Useful Consumer Review

My wifi saga has been long and painful. Using a single AP, no matter how monstrous, just hasn’t worked in this flat: I’d get miserable bandwidth whenever not within two meters of the AP, and some parts of the flat got no coverage at all no matter where I put it. I guess wifi doesn’t like brick walls?

So I tried mesh setups, and that helped: I got coverage in the entire flat, but bandwidth was miserable. I mean, like 5Mbps and stuff. The last iteration was with Ubiquiti Amplifi, and I could probably have lived with the miserable bandwidth, but a bigger problem was that is was unstable: It required rebooting from time to time to force the units talk to each other again.

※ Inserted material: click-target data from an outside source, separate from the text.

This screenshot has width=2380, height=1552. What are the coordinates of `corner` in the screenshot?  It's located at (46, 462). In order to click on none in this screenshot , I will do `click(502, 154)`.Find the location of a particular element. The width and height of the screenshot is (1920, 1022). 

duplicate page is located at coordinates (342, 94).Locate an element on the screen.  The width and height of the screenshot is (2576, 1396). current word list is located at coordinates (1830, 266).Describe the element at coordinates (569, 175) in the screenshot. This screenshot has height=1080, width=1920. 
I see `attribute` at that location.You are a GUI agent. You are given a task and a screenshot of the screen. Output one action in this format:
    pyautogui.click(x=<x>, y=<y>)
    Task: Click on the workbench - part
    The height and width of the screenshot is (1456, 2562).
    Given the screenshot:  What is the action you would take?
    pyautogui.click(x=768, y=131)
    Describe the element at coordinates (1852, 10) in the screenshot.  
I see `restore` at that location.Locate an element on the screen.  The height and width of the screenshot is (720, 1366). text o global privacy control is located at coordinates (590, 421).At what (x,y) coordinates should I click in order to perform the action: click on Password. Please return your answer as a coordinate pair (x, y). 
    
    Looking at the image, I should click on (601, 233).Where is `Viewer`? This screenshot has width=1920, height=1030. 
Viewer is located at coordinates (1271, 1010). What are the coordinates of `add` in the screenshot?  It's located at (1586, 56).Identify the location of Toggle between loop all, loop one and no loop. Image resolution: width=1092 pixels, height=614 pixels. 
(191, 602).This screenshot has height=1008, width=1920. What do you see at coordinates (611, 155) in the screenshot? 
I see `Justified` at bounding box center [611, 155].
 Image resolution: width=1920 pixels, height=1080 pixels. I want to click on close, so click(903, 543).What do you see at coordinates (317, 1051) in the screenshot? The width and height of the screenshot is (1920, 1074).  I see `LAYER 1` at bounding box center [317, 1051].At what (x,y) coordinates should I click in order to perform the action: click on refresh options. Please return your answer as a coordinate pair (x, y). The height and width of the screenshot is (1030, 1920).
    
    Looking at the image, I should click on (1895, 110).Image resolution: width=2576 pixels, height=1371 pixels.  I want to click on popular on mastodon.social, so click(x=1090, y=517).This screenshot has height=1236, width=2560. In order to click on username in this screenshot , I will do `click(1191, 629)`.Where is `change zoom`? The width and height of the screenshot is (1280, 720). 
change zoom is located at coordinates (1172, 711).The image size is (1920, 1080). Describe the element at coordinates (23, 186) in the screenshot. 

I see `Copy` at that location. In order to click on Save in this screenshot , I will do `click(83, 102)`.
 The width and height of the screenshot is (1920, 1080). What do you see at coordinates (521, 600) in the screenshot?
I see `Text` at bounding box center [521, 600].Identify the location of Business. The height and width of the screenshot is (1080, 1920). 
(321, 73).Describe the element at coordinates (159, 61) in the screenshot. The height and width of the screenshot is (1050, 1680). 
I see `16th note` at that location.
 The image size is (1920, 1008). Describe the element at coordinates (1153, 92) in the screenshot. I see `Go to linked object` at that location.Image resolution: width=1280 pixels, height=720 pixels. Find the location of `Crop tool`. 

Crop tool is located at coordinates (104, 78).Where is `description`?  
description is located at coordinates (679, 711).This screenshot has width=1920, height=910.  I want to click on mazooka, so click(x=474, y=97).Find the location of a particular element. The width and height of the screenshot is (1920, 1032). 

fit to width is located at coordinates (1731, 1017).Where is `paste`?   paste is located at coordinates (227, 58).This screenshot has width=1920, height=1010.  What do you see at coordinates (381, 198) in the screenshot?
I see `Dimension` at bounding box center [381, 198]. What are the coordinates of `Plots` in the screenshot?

But! Earlier this year I finally put in some VLAN switches so that I could watch Netflix. (It totally makes sense.) So now I could install a real multi-AP wifi network where the nodes communicate with each other over cables, like god intended.

So for a few months now I’ve had Ubiquiti Unifi, and I’m pretty pleased with it. I’ve got three nodes, which gives me complete coverage, and I get like 125Mbps from the couch I’m sitting now.

Setting things up was a breeze once you get past all the strange neologies Ubiquiti uses, calling the controller a “Cloud Key Gen2” and “2.4GHz” for “2G” and calling the APs “devices” and etc etc etc.

And they try to upsell you on switches. All the gadgets are powered over ethernet, which is really handy, but any PoE switch will do.

But it’s been completely stable: Haven’t had to reboot the network even once, which is a first for me with wifi.

Of course, Ubiquiti are asshats, but eh whatevs. I assume that everything on the wifi is unsafe anyway, so I don’t care that much. What I do care about is this:

The APs are extremely sticky. If my laptop is connected to one AP, it’ll stay connected to it, even if it drops to 1 bar and 2.4GHz, and I have to either reconnect on the laptop or in the app. (It’s pretty easy in the app — there’s a “reconnect” menu item that’s quick and speedy.)

One problem with the app, though, is that it usually crashes when you open it.

Details! It’s not like anybody expects a hardware maker to be able to write functioning software.

So I give this thing all the thumbs up, because this is probably as good as it’s going to get, because: Wifi sucks, and it always will.